Tate Modern has launched a multimedia tour of the collection displays, the first of its kind in a UK museum. After three years of trials the Bafta award-winning product is now complete.

Delivered on a handheld computer or PDA (personal digital assistant), the tour covers all floors of the permanent collection and includes more than four hours of content about highlights on display. In 2002 Tate was the first museum in the UK to pilot a tour like this and now becomes the first to introduce it as a fully-fledged information tool for visitors. The tour is sponsored by Bloomberg and developed in collaboration with Antenna Audio.

Holding the PDA in the palm of their hand as they walk round the galleries, visitors can see videos and images that provide additional context for the art. They can also take part in interactive games and opinion polls, and play art-related music. If they find an artwork particularly interesting, they can ask the PDA to email further details about it to their home email address.
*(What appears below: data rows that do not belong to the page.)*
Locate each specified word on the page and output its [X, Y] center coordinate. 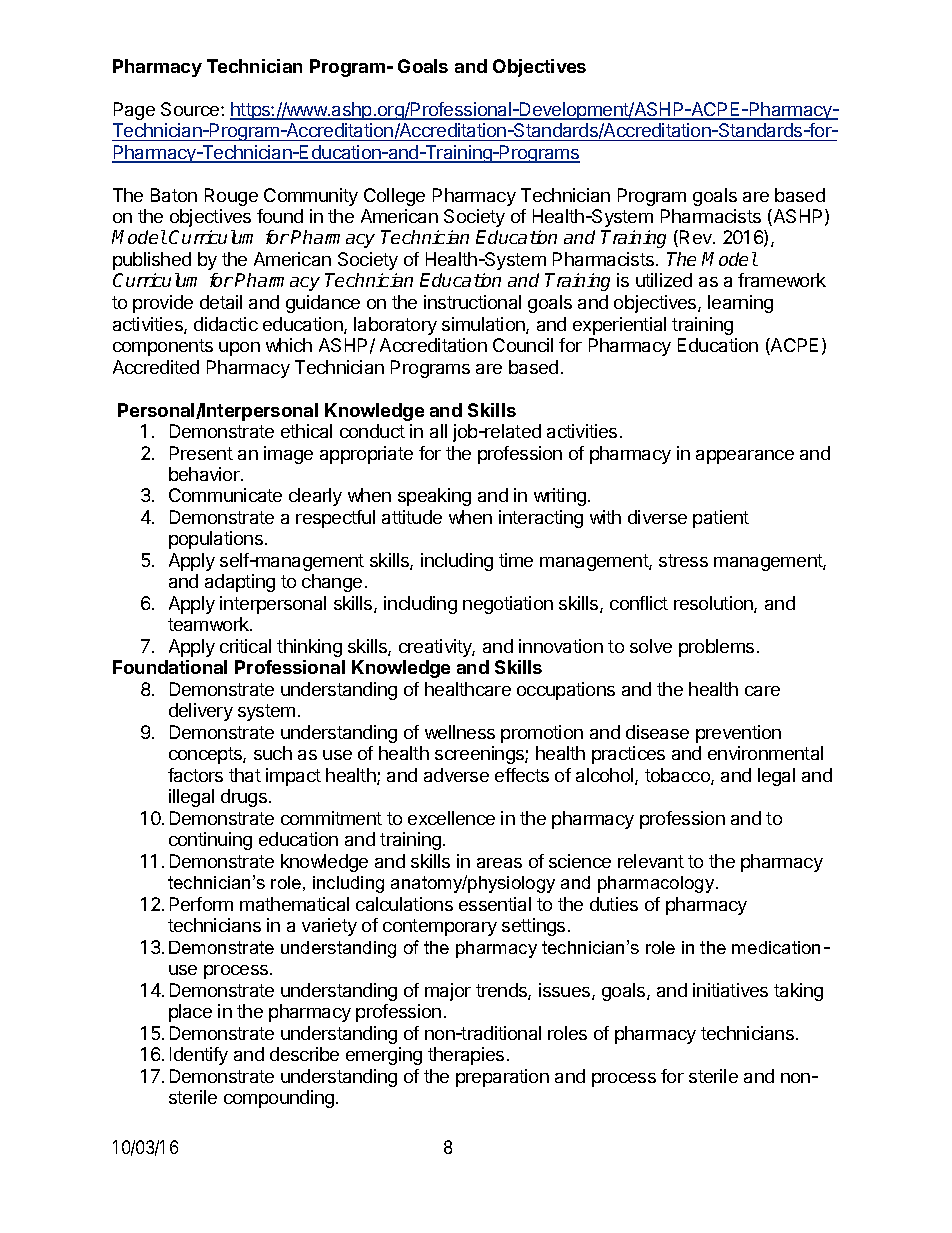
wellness [460, 732]
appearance [745, 457]
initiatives [730, 990]
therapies [466, 1056]
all [438, 431]
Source [191, 109]
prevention [738, 734]
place [190, 1013]
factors [195, 775]
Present [201, 453]
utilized [664, 280]
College [394, 197]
Highlights of the tour include interviews with artists such as Tony Cragg, Christian Boltanski, Mark Dion, Richard Hamilton, Howard Hodgkin, Miroslaw Balka and Joseph Beuys, as well as video footage of artists at work and interactive games, such as Exquisite Bodies, which was invented by the Surrealists, and a quiz on Andy Warhol's famous aphorisms;

There is a jukebox which includes Jake and Dinos Chapman's specially created soundtrack, the jazz that inspired Jackson Pollock and classical music written for Rothko's paintings.

Alongside the Multimedia Tour, Tate will offer a new tour in British Sign Language (BSL) for deaf people which will be launched on 14 March. Last year, the first trial version of this was extremely popular with deaf visitors, who appreciated being able to access on-demand information in BSL, their preferred language.

Using handheld computers to deliver this range of multimedia content means that visitors have a discreet way of gaining access to the information they choose at their own pace. The content has been carefully created to ensure that the flow of information directs visitors back to looking at the artwork itself, and evaluation shows that the tour encourages users to spend longer in the galleries.